▶ **The data**:
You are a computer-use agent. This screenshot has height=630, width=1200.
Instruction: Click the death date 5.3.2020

--

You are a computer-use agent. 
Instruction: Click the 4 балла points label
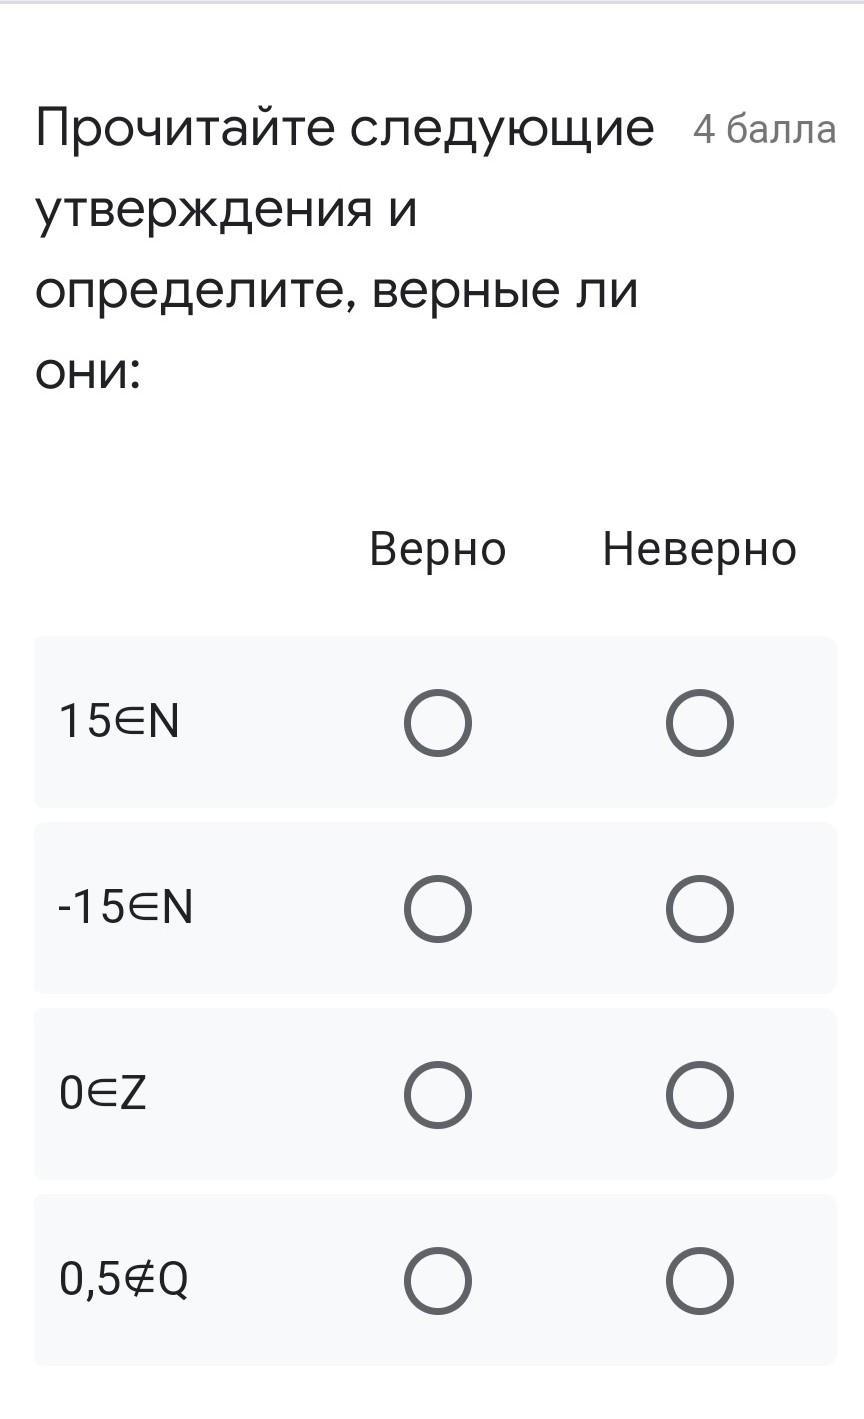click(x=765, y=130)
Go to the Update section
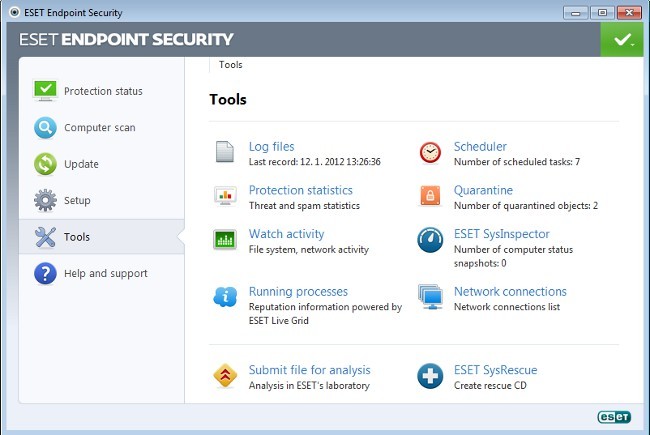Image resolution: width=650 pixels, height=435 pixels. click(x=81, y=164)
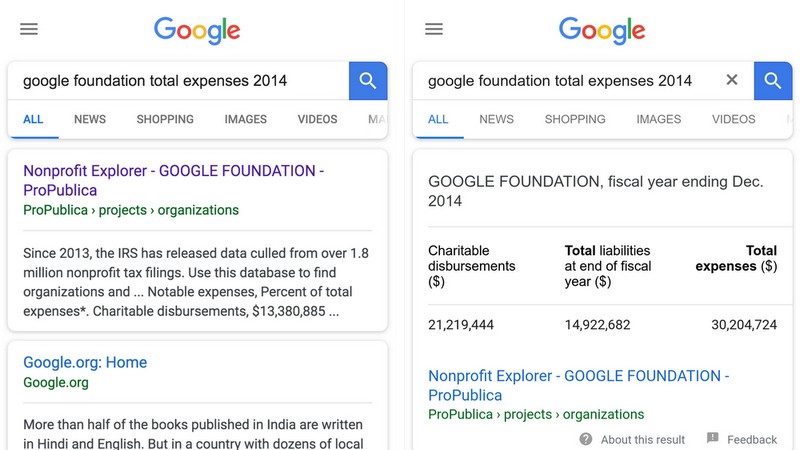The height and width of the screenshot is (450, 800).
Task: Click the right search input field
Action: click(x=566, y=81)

--

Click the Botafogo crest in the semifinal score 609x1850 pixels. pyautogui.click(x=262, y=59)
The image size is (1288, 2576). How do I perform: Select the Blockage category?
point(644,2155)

▶ **Task description**:
Of the entries listed above, reproduce only the lines starting at the line containing "You are a computer-use agent. This" and ending at the line containing "Instruction: Click the death date 5.3.2020". Include both, exactly as they stand.

▶ **Exercise solution**:
You are a computer-use agent. This screenshot has height=630, width=1200.
Instruction: Click the death date 5.3.2020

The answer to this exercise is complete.